Demikian halnya, ADA Swalayan Kudus juga sama seperti Hypermart yang boleh buka hanya untuk melayani penjualan barang sembako termasuk food court dan jam operasional hingga pukul 20.00 WIB dengan kapasitas pengunjung 50 persen.

Instruksi Bupati Kudus nomor 360/2021 tersebut diminta untuk disosialisasikan oleh masing-masing OPD sehingga masyarakat luas mengetahui, termasuk pelaku usaha.

Selama PPKM darurat, tempat usaha kuliner masih diperbolehkan berjualan dengan tidak melayani makan dan minum di tempat serta hanya melayani bungkus dan pesan antar.

Terkait kegiatan keagamaan mengikuti ketentuan dalam instruksi Menteri Dalam Negeri Nomor 15/2021 tentang PPKM darurat COVID-19 di Jawa dan Bali dan kebijakan yang dikeluarkan oleh Menteri Agama.
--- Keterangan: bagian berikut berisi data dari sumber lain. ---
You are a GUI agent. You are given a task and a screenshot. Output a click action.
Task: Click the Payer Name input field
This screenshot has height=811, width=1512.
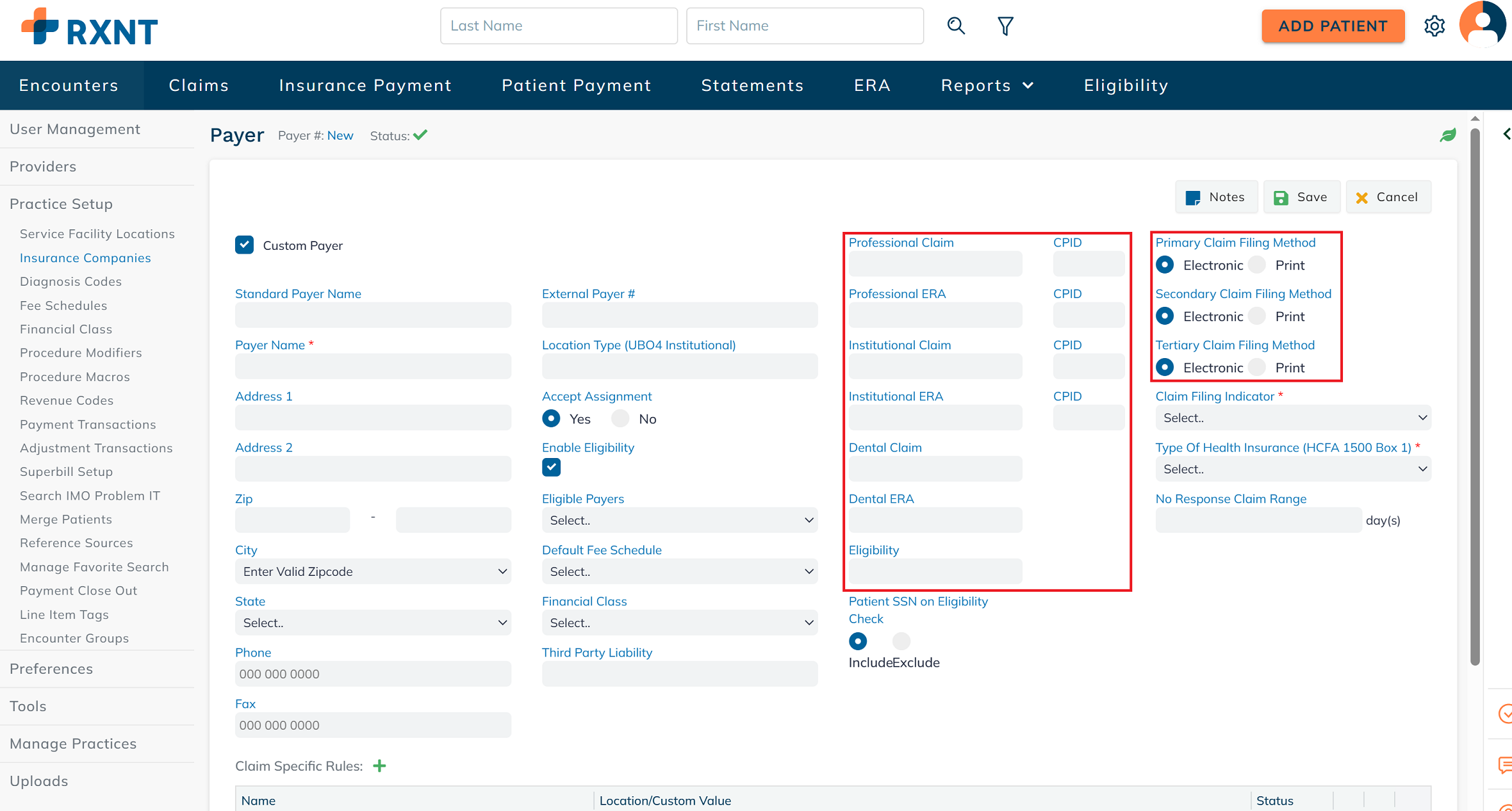tap(373, 366)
Untuk acara akad nikah masih diperbolehkan dengan dihadiri maksimal 10 orang dengan penerapkan prokes ketat. Sedangkan untuk acara resepsi pernikahan, hajatan, hiburan dan sejenisnya yang berpotensi menimbulkan kerumunan agar tiadakan atau ditunda untuk sementara waktu.

Store Manager Ramayana Mal Kudus Moh Ali Mas’ad membenarkan bahwa Ramayana Mal Kudus ditutup mulai selama 3-20 Juli 2021 karena ada PPKM darurat.

“Sebelumnya kami mendapatkan surat dari Dinas Perdagangan Kabupaten Kudus terkait PPKM darurat,” ujarnya. (fid/ant)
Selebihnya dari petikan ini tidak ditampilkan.